Charity O'Connor is the main character in A Passion Redeemed. She is a young woman, just barely out of her teens. Most of her family has emigrated to Boston in America. Charity has stayed in Dublin, Ireland with her grandmother. The time period is on the cusp of World War I 1918-1919. Charity has an older sister Faith. Charity and Faith have had a difficult relationship since they were young children, and since book one in this series they are not speaking. Charity is bold, careless, demanding, calculating, manipulative, passionate, voracious, fiery, temperamental, does not think but reacts, and beautiful. She has set her goal, and throughout this book it is the thrust, of marrying Mitch Dennehy. Mitch is a more mature aged man, a journalist, a man that has a past history of loving women a little too much. Mitch understands his weakness, especially for Charity, he fights his lust and desire, but his fire is rekindled in her presence. Charity uses this reaction to her advantage every time. Throughout the book I kept waiting for the train wreck (so to speak) to happen. By Charity's careless determining efforts I just knew she was headed for a disastrous outcome. At no point was she willing to be patient, but wanted to be in control of the process and finished result.

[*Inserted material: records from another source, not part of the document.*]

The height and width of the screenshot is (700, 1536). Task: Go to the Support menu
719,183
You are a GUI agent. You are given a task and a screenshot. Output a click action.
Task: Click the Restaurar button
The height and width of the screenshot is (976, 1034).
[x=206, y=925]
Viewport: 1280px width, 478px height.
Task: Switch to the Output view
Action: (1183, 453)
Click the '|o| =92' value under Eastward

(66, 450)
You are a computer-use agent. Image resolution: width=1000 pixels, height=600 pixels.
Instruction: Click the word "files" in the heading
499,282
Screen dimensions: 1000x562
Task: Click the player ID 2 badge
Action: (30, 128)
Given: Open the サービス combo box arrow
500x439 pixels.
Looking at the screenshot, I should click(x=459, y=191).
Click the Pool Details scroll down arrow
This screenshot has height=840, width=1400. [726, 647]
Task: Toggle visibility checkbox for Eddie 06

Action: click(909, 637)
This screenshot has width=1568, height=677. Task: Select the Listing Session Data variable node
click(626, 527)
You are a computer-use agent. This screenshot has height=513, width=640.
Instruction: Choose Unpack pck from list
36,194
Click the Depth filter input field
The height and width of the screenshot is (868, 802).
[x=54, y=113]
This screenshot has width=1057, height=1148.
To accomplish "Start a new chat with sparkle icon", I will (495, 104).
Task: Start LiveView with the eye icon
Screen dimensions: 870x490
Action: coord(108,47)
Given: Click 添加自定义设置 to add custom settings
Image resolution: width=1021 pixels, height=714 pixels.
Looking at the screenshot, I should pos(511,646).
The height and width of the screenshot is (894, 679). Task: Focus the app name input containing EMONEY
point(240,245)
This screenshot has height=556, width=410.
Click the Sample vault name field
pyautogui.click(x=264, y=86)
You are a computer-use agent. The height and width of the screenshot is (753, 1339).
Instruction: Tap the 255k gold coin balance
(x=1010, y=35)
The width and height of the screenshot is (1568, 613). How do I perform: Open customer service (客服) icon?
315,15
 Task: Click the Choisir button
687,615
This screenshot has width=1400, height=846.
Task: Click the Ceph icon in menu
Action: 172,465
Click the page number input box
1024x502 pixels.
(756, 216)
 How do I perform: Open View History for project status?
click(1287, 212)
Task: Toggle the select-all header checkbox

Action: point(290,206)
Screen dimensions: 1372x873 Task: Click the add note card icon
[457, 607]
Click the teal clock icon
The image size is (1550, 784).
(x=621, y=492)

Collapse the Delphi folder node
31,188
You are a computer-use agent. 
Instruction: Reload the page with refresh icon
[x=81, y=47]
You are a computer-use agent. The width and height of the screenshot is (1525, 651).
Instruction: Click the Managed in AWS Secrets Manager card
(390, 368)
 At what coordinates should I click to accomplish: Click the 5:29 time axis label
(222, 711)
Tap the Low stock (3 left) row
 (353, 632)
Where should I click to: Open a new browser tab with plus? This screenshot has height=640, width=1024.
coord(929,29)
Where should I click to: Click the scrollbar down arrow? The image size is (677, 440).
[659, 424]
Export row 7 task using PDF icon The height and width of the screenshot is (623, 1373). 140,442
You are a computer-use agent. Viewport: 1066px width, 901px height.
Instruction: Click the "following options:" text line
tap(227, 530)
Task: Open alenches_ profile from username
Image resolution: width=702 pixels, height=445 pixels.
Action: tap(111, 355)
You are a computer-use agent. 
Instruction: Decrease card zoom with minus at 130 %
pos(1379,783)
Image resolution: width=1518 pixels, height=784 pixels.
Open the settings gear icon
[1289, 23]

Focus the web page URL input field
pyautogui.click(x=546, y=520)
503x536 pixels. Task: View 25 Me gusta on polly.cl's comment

I did not read book 1 in this series nor book 3. I'll probably pass on both. Before I tell you whether I liked or disliked this book, I'll let you know I've read a few heavy books lately, and am currently reading a heavy book. This I believe is the main reason I did not like or care for this book, A Passion Redeemed. I just finished reading Chris Fabry's new book Not In The Heart, which is about organ donation, death row, family dysfunction, gambling. Also I just read a heavy and deep theological book, Salvation Accomplished By The Son The Work of Christ by Robert A. Peterson. I am currently reading a non-fiction book for review on my blog @ Impressions In Ink, entitled, The Great Influenza by John M. Barry. This book is the same time period as A Passion Redeemed, but it is about the influenza that killed millions of people in the world just as World War I is finishing. I'm also watching every Sunday night Downton Abbey on PBS. As you've guessed my mind was already on the time period of Edwardian and World War I, so reading a fiction book about a supercilious and flibbertigibbet young woman got on my nerves. The books main thrust and theme is in Charity and Mitch's dialogue, and their confrontations of desire and trying to snuff it out. Charity's family back in Boston is brought in to the story in brief moments, especially worth noticing is that in the beginning of the book, Charity is referred to as "stubborn, wild, and hard to reach." I do believe the author has written a book on the errors of trying to live life on our own terms, and that disastrous results happen when we leave God out of our lives. Charity did not want to weaken herself by believing in God. She wanted to be the master of her own life. Mitch on the other hand has become a believer in Jesus, yet he is desperately grasping to God to help him leave his old self and its desires behind; unfortunately Charity keeps making her presence known in Mitch's life. So, even though I did not care for this book, it does have redeeming thoughts and teachings in story. This book did get great reviews according to Amazon, but it was me that did not like it.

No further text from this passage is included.